Charley and I kept up over the years, then in his forties—this is the sad part—he was hit with ALS, Lou Gehrig’s disease, and died shortly before our twenty-fifth reunion. He left a wife and two sets of twins behind, four years old and seven years old.

Losing your own child must be the greatest heartbreak imaginable, but Mrs. Osborn seemed to deal with her sorrow by helping her daughter-in-law raise those children. One chore she was always glad to do was take them to their music lessons. Music, she knew, was one of those comforts you could always depend on. She did.

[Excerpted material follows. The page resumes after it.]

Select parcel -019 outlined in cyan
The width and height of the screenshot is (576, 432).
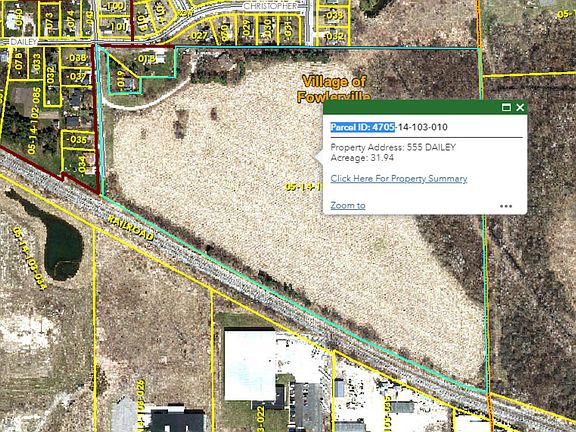click(x=121, y=79)
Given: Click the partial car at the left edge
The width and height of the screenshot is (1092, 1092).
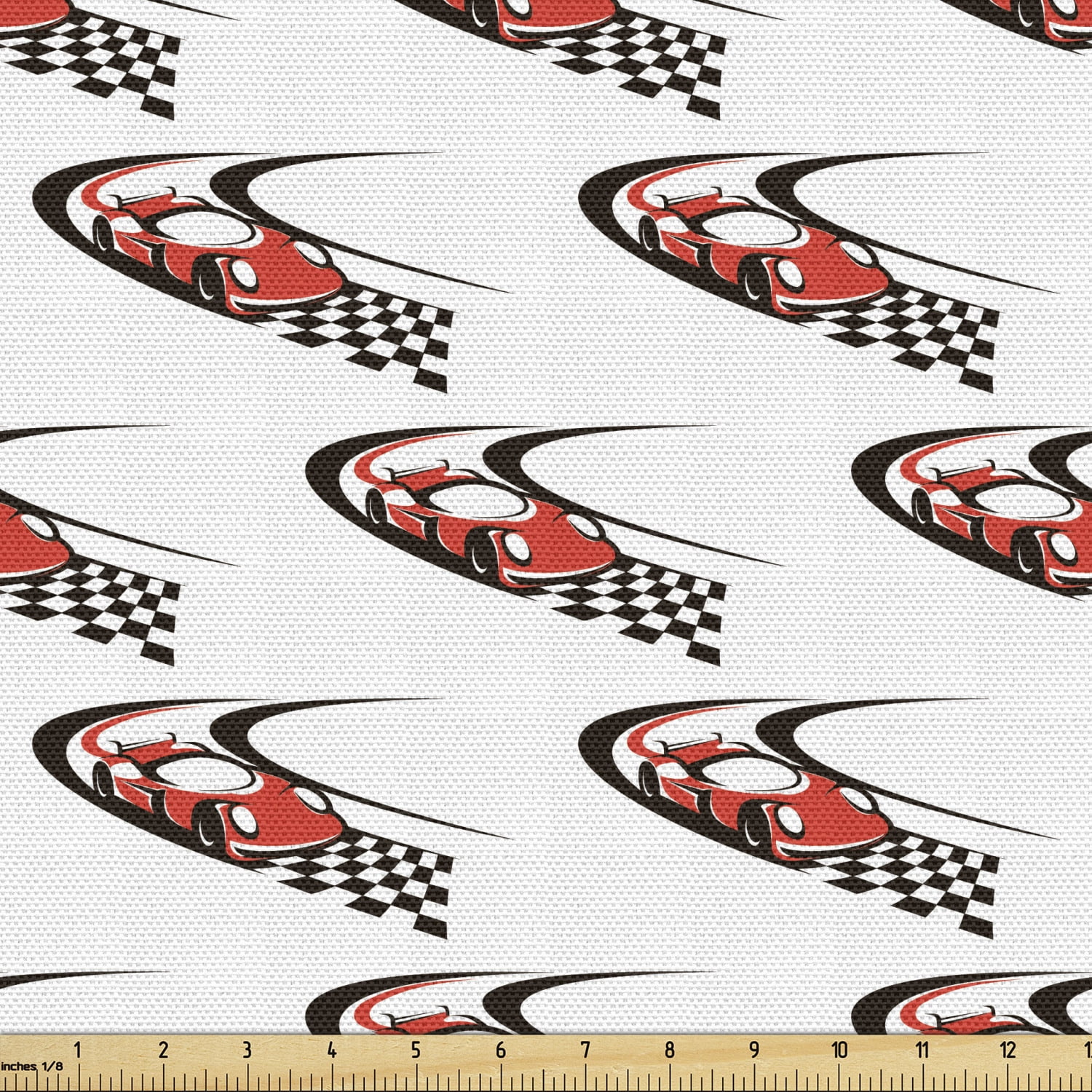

She died at the age of 94, listening to music, in particular a song she knew very well, the “Pie Jesu” from the Fauré Requiem. “Kind Lord Jesus, give them rest,” go the words. “Kind Lord Jesus, grant them eternal rest.”

At her memorial, her children and grandchildren sang—gloriously, mind you—then on the program, I noticed that the “Pie Jesu” was scheduled. Who would sing that? The moment came. Someone flicked a switch and an old recording was heard through the loudspeakers, the singer’s voice pure and true, only a little static on a recording made in a church 50 years ago.

It was Mrs. Osborn. She sounded magnificent. “Pie Jesu Domine, dona eis requiem sempiternam.” I prayed along as I listened, “Kind Lord Jesus, give Mrs. Osborn and Charley and all those who have left us eternal rest.”